= Beginning of Section =
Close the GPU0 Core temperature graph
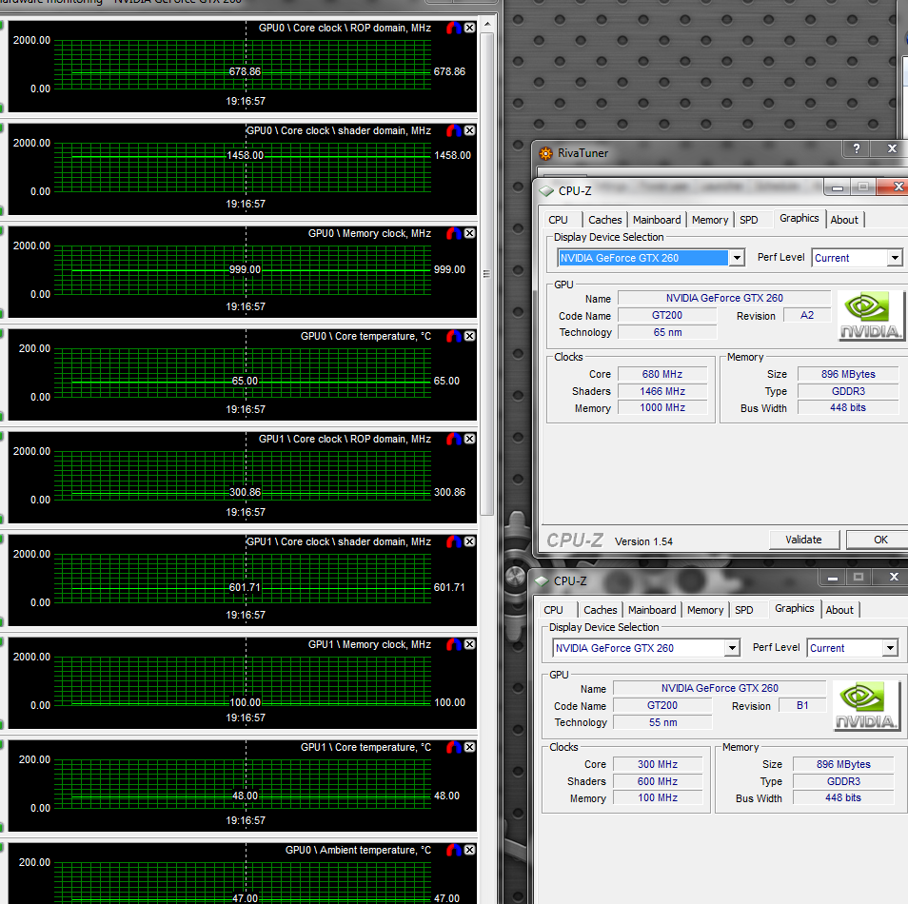Viewport: 908px width, 904px height. coord(469,336)
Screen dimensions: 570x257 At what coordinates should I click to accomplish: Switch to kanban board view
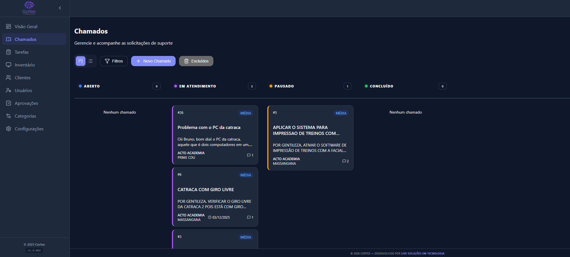(x=81, y=61)
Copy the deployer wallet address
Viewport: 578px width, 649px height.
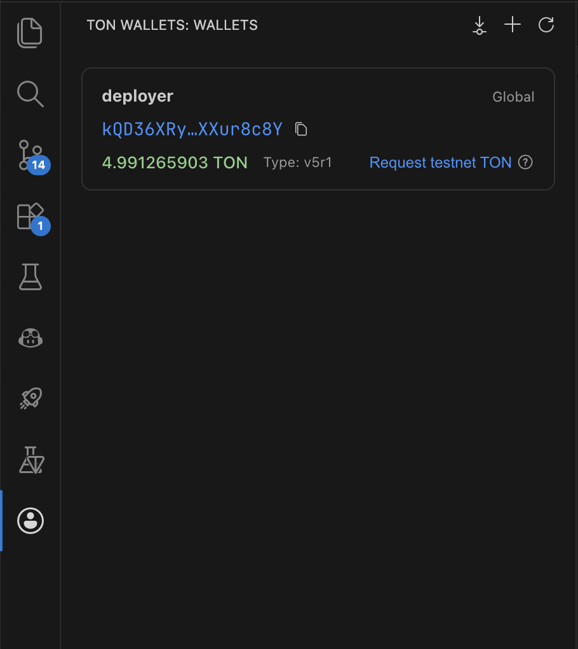[302, 130]
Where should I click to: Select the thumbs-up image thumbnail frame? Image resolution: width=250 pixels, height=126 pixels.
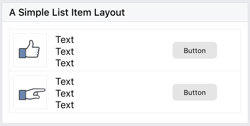(x=30, y=50)
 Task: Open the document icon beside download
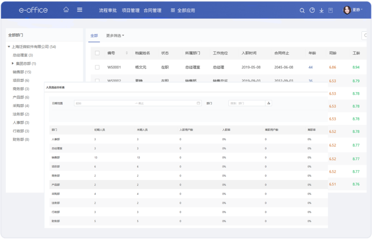[x=330, y=10]
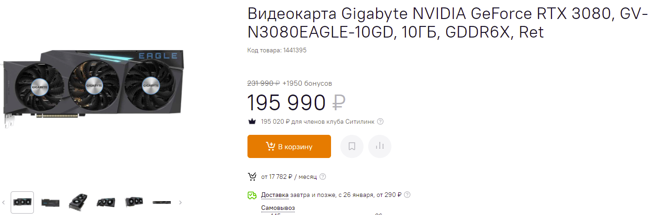Click help icon beside monthly installment price
This screenshot has width=650, height=215.
[x=323, y=177]
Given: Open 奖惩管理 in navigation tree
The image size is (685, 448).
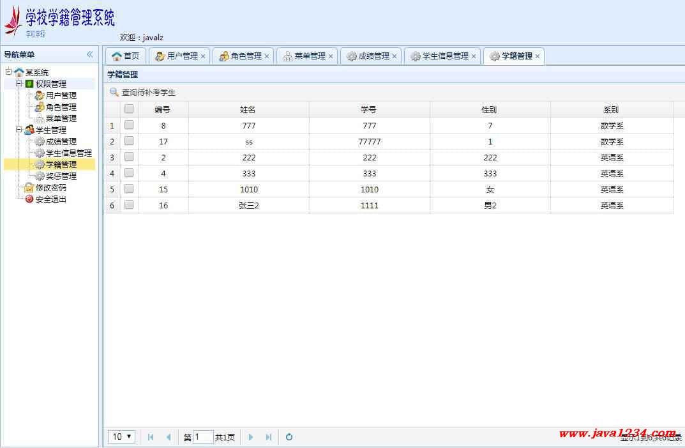Looking at the screenshot, I should [x=61, y=176].
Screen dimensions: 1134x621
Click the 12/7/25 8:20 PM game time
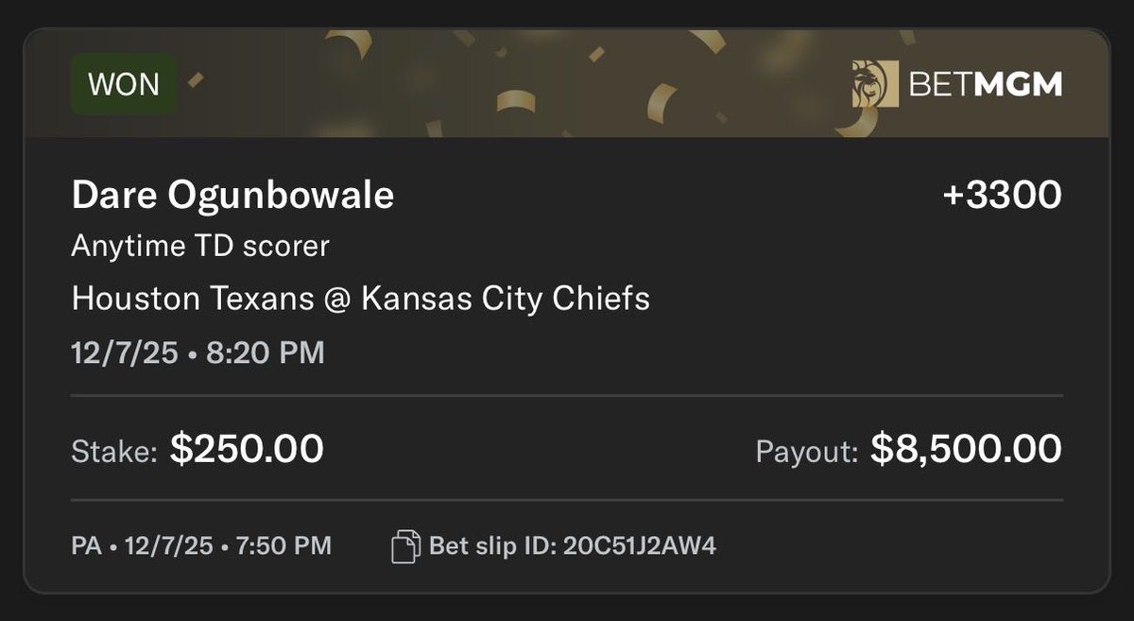click(198, 353)
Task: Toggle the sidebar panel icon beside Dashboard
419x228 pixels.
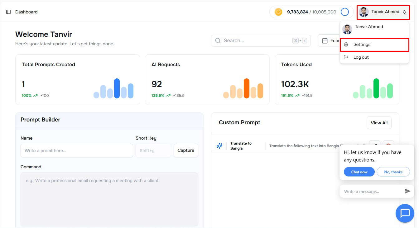Action: 8,12
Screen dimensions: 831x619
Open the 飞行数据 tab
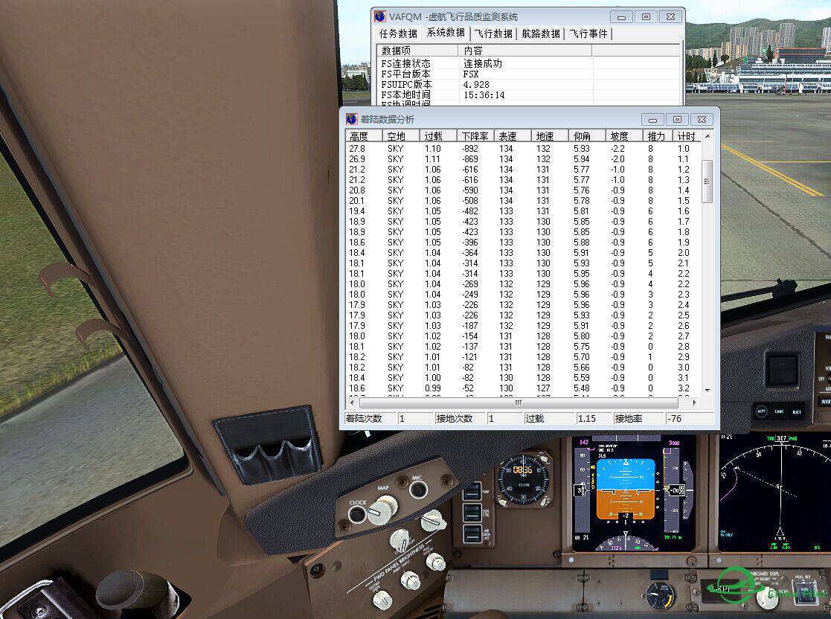493,33
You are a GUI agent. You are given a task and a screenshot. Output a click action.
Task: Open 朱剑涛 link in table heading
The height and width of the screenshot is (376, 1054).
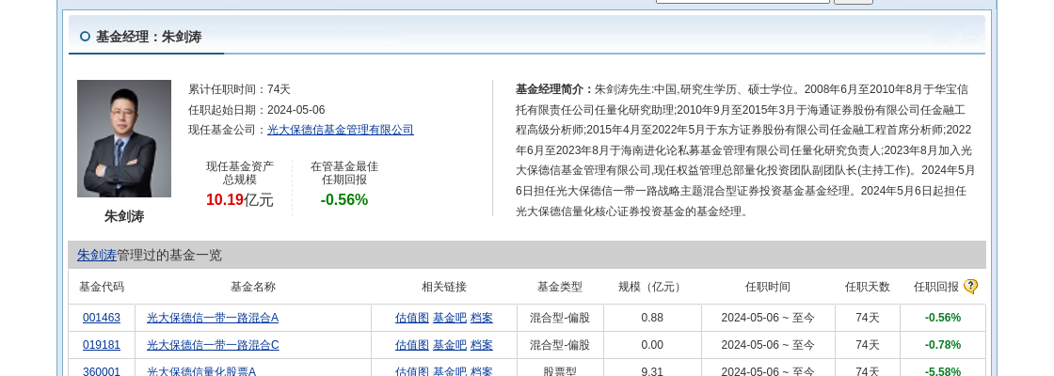96,255
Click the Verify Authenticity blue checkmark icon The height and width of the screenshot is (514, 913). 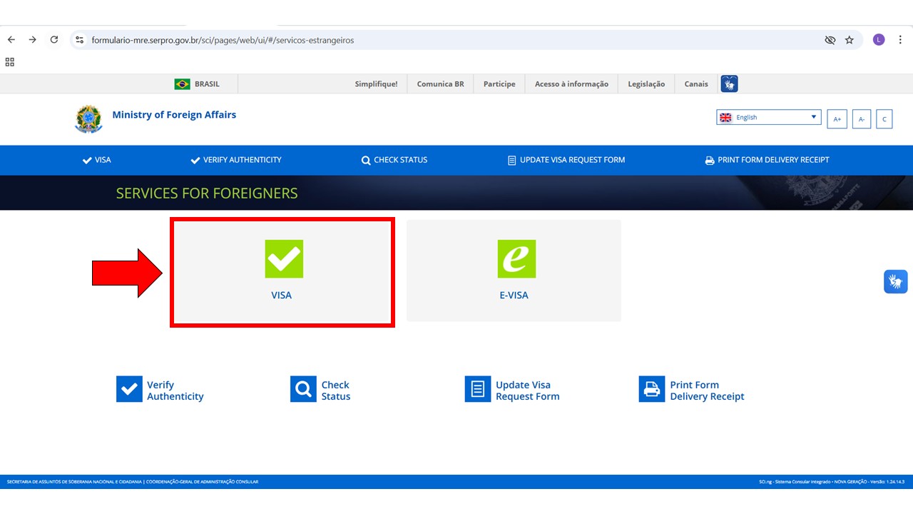click(x=129, y=390)
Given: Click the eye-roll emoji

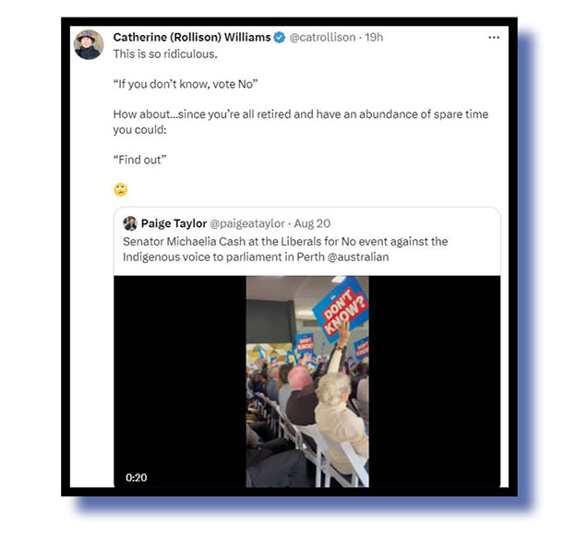Looking at the screenshot, I should click(121, 189).
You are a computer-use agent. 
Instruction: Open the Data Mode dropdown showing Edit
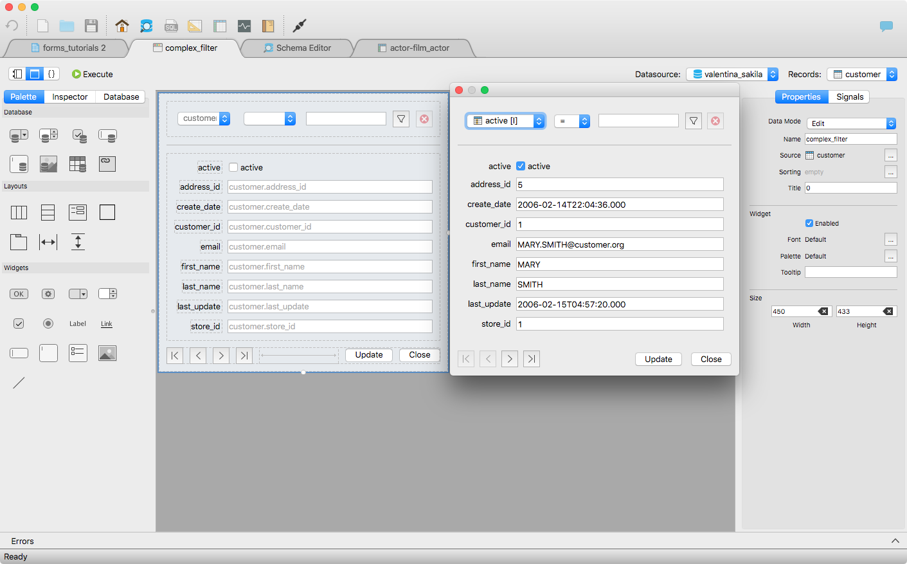(850, 123)
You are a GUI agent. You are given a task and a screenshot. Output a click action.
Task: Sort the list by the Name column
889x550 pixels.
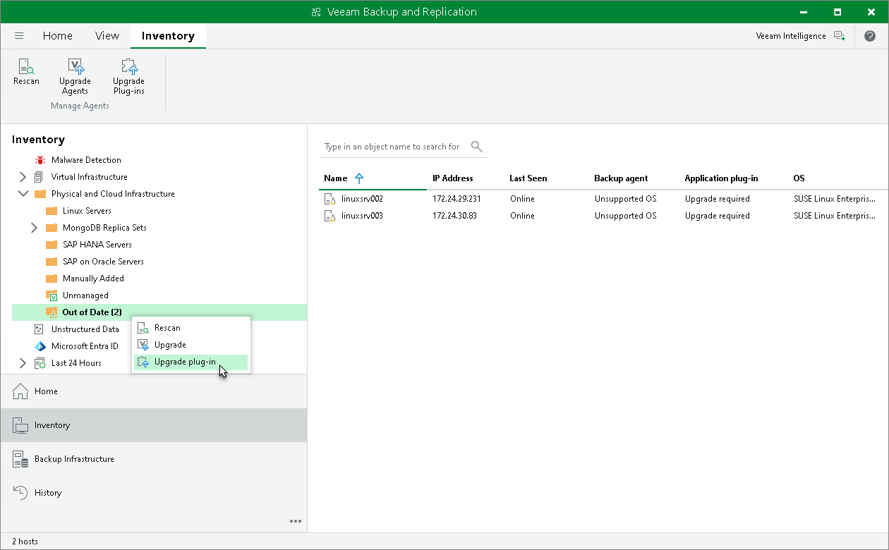point(336,178)
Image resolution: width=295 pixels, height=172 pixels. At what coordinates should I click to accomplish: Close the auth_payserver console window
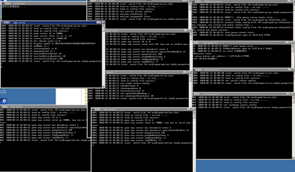(292, 43)
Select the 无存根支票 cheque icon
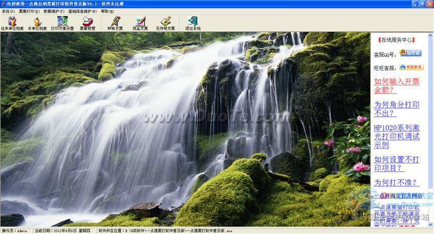Screen dimensions: 434x234 166,23
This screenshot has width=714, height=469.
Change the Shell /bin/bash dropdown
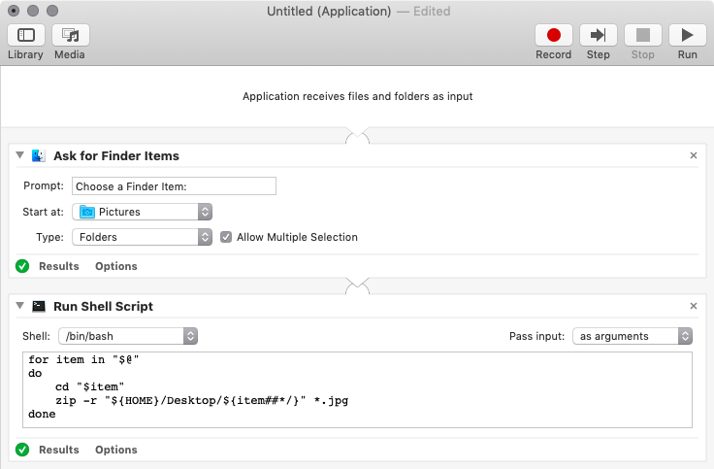[x=128, y=336]
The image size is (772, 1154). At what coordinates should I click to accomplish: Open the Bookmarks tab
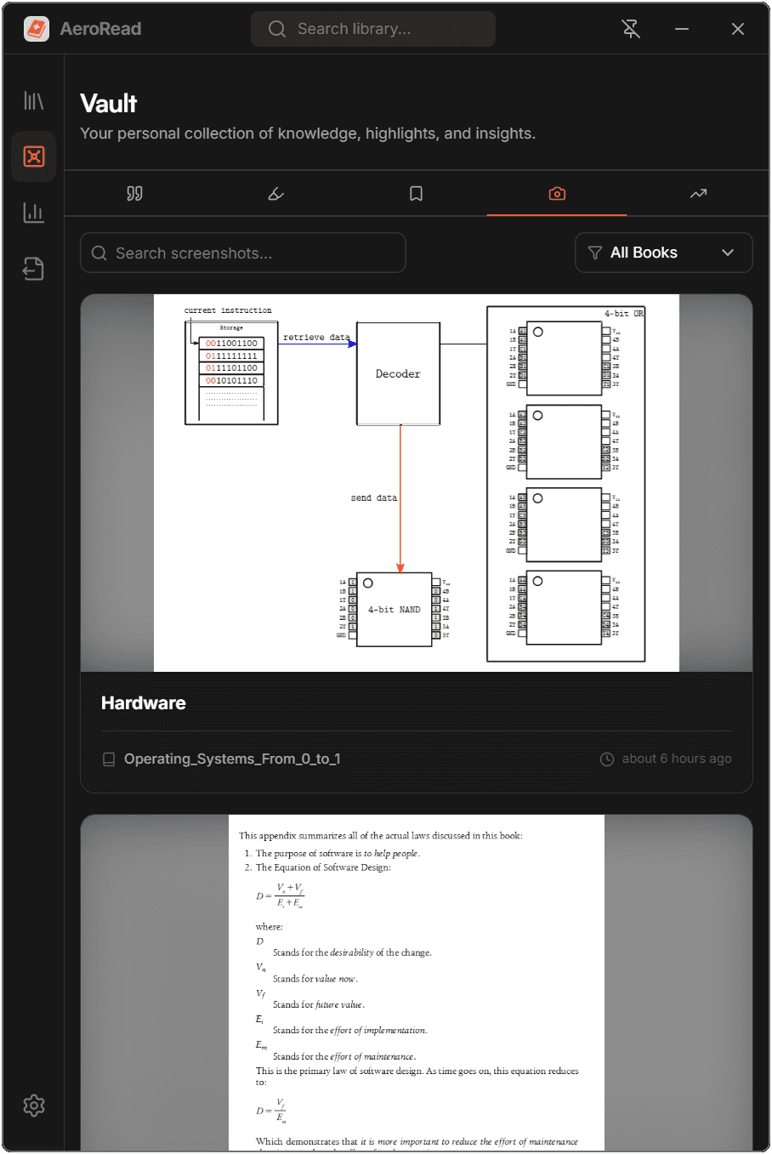click(x=416, y=194)
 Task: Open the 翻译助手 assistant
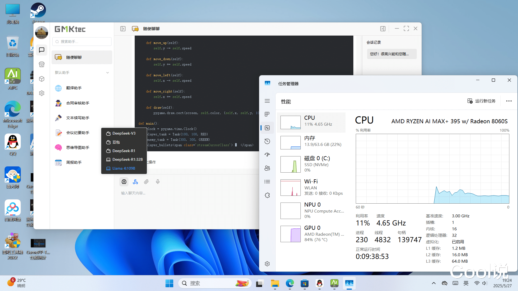point(74,88)
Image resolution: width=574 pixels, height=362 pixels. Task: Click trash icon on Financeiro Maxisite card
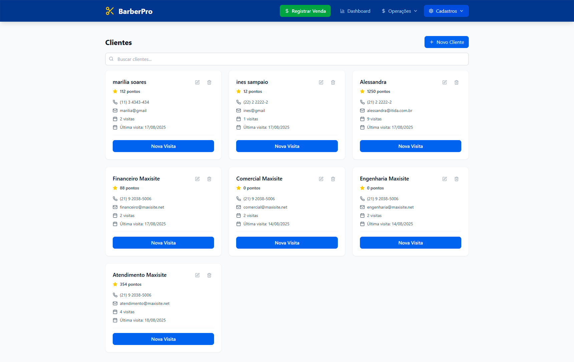click(209, 179)
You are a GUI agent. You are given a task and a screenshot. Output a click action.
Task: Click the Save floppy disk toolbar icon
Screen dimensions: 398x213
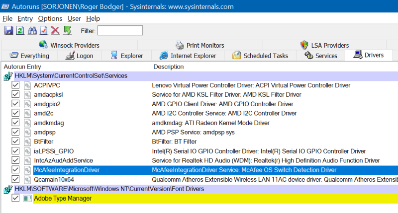[x=8, y=31]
= End of Section =
■ **Assignment**
Look above for the line containing "Task: Toggle the", then copy exactly from it through the line containing "Task: Open 朱剑涛 link in table heading", keeping both and leaving out pictures. Add nothing else.

■ **Output below**
Task: Toggle the sidebar panel icon beside Dashboard
419x228 pixels.
Action: 8,12
Screen dimensions: 831x619
Open the 飞行数据 tab
493,33
You are a GUI agent. You are given a task and a screenshot. Output a click action.
Task: Open 朱剑涛 link in table heading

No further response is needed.